¿Cuántas líneas del material de abajo contienen la cadena "marker"? Da solo el número.

Registros extraídos
========================================================================

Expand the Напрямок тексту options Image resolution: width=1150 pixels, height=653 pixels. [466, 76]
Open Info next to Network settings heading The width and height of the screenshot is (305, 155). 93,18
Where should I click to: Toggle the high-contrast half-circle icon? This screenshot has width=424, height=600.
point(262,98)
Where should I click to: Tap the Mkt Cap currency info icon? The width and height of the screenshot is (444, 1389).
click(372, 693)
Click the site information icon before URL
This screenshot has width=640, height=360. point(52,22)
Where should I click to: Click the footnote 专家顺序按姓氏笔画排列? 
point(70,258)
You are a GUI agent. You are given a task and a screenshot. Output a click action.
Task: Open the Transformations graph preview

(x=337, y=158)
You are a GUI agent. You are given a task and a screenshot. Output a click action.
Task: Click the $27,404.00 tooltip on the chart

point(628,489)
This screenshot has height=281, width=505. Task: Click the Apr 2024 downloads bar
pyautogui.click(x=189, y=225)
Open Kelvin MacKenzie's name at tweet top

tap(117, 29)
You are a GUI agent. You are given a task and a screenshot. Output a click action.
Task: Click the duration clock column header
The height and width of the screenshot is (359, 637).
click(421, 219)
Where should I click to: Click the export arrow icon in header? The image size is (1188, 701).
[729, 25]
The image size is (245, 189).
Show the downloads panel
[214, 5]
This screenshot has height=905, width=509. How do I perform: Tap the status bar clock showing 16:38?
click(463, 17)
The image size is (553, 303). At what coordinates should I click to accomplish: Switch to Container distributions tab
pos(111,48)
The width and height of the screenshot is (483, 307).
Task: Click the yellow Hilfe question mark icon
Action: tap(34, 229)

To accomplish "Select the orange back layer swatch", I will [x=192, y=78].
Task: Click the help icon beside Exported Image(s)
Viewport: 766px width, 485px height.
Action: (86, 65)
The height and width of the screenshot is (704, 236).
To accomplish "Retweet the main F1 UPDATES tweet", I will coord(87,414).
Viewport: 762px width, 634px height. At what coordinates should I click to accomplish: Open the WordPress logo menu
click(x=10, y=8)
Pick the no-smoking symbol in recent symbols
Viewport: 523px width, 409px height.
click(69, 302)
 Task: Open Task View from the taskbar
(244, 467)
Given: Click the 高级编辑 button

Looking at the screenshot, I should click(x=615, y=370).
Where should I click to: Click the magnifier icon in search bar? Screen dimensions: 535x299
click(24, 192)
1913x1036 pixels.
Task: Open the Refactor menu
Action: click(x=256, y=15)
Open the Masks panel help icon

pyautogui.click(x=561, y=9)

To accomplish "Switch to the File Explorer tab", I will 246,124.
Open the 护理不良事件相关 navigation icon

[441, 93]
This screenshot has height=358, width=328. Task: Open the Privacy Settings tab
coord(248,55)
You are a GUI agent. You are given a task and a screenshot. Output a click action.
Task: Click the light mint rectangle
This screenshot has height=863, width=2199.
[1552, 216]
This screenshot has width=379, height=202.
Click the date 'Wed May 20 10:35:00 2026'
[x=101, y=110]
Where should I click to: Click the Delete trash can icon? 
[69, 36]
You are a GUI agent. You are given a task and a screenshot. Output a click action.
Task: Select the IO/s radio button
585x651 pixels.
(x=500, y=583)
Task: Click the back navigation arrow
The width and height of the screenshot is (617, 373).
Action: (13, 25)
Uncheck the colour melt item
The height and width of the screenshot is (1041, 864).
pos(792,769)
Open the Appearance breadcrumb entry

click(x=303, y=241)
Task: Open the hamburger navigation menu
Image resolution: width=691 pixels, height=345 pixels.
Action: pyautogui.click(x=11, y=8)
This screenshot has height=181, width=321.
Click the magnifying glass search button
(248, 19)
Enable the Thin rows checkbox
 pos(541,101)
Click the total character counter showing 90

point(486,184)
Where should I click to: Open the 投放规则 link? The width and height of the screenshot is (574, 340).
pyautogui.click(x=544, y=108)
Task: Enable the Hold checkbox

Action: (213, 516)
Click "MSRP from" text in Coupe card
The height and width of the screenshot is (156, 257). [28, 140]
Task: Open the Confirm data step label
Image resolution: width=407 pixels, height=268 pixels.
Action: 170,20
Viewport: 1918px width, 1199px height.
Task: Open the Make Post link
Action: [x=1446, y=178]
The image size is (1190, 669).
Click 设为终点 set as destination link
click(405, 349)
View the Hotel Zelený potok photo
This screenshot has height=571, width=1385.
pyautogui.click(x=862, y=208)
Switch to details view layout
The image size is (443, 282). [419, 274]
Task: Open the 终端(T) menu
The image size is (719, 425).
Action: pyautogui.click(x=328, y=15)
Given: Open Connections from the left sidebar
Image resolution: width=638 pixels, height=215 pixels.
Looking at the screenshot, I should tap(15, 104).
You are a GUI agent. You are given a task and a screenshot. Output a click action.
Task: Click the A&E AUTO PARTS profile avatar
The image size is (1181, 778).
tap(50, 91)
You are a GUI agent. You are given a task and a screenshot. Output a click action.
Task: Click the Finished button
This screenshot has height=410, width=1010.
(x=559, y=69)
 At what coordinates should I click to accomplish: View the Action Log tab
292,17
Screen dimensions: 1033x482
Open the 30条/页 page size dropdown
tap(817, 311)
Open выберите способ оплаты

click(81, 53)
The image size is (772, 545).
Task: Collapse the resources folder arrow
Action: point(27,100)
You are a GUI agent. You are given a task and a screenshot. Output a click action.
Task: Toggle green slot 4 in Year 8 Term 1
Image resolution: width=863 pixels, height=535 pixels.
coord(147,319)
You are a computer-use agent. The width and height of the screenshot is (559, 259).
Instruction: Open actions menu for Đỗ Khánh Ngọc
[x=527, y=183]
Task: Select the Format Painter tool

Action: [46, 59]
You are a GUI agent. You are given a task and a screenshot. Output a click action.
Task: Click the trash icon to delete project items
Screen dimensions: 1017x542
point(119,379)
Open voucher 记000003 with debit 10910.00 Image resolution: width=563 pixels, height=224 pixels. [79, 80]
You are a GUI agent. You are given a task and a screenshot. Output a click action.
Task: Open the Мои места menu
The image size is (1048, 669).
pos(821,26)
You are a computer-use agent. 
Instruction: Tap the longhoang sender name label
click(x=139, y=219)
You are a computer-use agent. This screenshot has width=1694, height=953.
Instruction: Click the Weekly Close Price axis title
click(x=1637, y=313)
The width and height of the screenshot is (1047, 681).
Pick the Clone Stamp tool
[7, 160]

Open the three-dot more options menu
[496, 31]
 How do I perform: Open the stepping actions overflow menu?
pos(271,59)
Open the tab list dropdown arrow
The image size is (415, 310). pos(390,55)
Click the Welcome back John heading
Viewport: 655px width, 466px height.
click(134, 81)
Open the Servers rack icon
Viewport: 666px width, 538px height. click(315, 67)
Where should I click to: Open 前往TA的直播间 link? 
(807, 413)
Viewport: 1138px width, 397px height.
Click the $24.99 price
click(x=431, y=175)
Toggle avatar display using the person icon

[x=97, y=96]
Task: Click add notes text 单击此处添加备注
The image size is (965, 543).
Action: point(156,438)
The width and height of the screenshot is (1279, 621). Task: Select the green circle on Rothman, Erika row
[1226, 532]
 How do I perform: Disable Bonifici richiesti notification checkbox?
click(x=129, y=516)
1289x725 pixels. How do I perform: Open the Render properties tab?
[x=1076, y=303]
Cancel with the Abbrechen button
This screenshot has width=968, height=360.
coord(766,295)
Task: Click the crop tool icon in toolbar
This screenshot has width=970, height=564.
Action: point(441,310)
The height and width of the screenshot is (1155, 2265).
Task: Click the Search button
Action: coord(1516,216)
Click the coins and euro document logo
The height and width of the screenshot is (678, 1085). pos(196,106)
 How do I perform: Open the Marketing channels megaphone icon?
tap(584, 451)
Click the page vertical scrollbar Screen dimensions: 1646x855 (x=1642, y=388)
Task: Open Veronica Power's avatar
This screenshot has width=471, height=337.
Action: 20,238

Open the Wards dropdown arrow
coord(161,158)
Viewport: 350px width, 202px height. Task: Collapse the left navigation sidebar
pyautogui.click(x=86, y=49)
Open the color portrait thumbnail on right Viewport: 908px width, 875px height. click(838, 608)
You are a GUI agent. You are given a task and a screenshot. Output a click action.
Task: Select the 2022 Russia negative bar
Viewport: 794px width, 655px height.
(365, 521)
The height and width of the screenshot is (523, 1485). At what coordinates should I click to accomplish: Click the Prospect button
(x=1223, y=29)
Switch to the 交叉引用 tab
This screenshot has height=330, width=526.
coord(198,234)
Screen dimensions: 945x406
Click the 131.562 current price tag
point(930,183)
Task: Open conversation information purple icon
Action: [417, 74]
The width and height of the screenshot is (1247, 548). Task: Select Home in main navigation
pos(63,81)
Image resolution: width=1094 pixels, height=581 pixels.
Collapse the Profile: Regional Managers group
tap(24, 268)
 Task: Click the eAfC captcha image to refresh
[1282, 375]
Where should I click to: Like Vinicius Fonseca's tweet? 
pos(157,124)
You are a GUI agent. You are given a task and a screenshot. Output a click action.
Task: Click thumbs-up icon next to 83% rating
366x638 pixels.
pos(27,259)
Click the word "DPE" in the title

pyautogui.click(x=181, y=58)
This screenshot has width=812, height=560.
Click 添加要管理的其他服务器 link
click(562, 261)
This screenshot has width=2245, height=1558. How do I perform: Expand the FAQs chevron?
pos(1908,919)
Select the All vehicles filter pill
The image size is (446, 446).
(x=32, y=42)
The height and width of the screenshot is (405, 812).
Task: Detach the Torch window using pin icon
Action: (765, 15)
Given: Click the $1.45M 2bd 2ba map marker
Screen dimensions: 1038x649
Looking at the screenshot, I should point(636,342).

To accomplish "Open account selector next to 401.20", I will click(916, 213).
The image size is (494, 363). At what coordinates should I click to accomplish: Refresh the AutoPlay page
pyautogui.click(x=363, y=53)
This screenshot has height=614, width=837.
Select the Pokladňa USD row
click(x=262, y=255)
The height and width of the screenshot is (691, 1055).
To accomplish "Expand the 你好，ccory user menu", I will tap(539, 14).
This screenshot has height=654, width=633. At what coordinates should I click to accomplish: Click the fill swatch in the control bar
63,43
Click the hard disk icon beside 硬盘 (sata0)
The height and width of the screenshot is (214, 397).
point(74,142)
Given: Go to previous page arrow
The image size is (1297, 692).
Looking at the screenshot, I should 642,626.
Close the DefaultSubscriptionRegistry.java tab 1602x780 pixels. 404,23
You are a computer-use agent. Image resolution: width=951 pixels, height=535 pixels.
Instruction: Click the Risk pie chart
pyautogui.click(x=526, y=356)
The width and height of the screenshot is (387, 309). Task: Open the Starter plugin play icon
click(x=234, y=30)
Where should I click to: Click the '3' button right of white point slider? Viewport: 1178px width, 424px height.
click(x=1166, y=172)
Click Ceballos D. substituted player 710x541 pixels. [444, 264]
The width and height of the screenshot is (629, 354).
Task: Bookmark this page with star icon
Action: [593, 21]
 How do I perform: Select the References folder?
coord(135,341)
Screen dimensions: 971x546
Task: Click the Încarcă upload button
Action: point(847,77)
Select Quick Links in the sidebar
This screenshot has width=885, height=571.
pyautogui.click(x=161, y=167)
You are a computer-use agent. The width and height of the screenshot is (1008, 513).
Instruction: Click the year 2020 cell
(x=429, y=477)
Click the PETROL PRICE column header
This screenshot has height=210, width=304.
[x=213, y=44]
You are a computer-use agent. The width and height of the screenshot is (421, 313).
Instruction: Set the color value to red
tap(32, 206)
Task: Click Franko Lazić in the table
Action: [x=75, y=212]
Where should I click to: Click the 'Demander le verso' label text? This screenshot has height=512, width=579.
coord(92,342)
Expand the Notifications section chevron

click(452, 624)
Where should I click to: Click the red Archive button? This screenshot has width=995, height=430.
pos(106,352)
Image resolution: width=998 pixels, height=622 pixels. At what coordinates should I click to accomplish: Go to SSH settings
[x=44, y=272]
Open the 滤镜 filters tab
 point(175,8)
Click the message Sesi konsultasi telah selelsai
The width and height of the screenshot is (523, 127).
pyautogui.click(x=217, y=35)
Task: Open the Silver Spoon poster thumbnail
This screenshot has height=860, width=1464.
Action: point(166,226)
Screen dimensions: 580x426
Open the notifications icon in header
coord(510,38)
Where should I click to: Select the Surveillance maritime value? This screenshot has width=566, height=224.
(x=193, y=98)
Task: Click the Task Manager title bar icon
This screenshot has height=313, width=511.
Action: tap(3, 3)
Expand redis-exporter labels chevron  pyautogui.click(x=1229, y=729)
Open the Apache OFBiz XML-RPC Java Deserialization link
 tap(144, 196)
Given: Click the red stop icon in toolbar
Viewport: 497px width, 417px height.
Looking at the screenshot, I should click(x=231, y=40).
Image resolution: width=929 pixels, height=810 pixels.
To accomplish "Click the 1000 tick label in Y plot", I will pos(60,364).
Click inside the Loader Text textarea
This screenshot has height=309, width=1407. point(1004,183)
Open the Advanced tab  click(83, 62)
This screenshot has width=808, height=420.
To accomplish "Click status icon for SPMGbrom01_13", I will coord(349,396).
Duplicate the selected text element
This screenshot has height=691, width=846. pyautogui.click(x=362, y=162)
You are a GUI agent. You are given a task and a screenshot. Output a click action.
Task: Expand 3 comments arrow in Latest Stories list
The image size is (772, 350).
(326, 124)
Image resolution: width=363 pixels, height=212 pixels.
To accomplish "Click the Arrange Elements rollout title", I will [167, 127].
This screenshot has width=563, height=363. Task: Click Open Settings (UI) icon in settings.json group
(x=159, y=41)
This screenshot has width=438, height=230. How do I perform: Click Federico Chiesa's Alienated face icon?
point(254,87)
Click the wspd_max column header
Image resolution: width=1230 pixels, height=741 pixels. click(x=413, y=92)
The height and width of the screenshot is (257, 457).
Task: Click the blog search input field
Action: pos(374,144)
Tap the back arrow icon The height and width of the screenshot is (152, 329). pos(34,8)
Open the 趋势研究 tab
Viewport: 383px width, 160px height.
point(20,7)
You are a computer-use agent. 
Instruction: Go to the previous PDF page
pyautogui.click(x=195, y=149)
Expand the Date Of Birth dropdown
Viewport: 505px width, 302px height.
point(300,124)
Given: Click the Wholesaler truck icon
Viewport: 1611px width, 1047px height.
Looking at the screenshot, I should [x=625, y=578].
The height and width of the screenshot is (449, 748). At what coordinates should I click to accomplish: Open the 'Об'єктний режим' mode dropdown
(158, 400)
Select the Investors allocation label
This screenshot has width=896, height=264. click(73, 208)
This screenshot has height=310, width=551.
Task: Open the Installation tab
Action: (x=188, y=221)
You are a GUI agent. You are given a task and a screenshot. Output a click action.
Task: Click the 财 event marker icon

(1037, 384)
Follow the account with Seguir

========================================================================

Respuesta completa ->
2